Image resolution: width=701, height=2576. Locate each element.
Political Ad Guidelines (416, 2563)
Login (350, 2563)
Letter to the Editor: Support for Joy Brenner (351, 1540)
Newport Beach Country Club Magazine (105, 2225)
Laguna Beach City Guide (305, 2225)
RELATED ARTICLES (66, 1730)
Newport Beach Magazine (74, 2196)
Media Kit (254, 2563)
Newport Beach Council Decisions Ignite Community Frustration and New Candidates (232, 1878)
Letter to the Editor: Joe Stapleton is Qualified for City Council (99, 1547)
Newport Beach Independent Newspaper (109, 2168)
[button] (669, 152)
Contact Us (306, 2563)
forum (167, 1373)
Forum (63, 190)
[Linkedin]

----------------------------------------

Please repeat the material above word for word.

Image resolution: width=701, height=2576. Locate each element.
Political Ad Guidelines (416, 2563)
Login (350, 2563)
Letter to the Editor: Support for Joy Brenner (351, 1540)
Newport Beach Country Club Magazine (105, 2225)
Laguna Beach City Guide (305, 2225)
RELATED ARTICLES (66, 1730)
Newport Beach Magazine (74, 2196)
Media Kit (254, 2563)
Newport Beach Council Decisions Ignite Community Frustration and New Candidates (232, 1878)
Letter to the Editor: Joe Stapleton is Qualified for City Council (99, 1547)
Newport Beach Independent Newspaper (109, 2168)
[button] (669, 152)
Contact Us (306, 2563)
forum (167, 1373)
Forum (63, 190)
[Linkedin]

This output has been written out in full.